HP to produce one final run of TouchPads to meet ‘unfulfilled demand’

“HP has plans to produce another round of its TouchPad tablets before the year is out, despite its earlier decision to discontinue its mobile hardware products,” Mike Isaac reports for Wired. “‘Despite announcing an end to manufacturing webOS hardware, we have decided to produce one last run of TouchPads to meet unfulfilled demand,’ HP spokesman Mark Budgell wrote in a company blog post. ‘As we know more about how, when, and where TouchPads will be available, we will communicate that here and through e-mail to those who requested notification.'”

“Budgell says it will be a few weeks before devices from the additional run will be available for purchase,” Isaac reports. “The blog post signals further confusion from a company in upheaval.”

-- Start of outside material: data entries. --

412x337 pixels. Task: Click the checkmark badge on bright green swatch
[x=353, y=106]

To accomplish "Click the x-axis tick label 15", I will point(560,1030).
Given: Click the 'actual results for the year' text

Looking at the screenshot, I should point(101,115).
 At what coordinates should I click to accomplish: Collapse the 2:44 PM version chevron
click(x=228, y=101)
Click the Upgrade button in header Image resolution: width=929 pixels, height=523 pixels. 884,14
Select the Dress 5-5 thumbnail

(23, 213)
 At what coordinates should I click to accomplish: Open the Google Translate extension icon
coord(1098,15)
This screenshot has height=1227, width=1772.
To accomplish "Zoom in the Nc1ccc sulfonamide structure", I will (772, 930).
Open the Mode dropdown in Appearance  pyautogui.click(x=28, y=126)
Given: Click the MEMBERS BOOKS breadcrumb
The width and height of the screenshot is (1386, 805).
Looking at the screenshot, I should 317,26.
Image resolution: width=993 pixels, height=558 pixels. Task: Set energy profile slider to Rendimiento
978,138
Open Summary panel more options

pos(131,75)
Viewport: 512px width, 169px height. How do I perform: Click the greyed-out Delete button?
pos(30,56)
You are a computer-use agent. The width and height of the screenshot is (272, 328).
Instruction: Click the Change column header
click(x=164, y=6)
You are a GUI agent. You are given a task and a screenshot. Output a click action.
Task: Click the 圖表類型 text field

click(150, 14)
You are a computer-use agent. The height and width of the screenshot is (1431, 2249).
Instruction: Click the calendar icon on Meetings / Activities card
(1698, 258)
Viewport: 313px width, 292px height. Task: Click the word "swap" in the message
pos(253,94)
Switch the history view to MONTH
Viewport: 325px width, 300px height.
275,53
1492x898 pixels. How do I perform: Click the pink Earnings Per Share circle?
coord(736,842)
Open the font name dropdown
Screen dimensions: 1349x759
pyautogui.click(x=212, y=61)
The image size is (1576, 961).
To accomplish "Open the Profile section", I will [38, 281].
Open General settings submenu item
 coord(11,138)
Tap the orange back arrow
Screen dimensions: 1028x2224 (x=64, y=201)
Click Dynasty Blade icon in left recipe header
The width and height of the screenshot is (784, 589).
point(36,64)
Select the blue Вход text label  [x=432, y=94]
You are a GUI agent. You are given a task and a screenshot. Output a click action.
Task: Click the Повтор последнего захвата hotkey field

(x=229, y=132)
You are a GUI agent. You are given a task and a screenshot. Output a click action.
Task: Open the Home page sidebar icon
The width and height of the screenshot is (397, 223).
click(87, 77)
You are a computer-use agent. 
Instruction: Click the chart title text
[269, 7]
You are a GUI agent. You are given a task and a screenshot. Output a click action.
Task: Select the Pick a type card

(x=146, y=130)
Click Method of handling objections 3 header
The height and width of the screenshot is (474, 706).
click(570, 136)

“Two weeks ago, HP announced suddenly it would end production on all of its mobile hardware, including the soon to be released Pre 3 and Veer smartphones. The decision also included the company’s iPad competitor, the TouchPad, killed off a mere 49 days after its debut in July. Circulating rumors suggested third-party retailers were sitting on hundreds of thousands of unsold stock,” Isaac reports. “HP followed its announcement by slashing prices on remaining TouchPad inventory, reducing the price of the 16-gigabyte TouchPad to $100, and the 32-gig version to $150.”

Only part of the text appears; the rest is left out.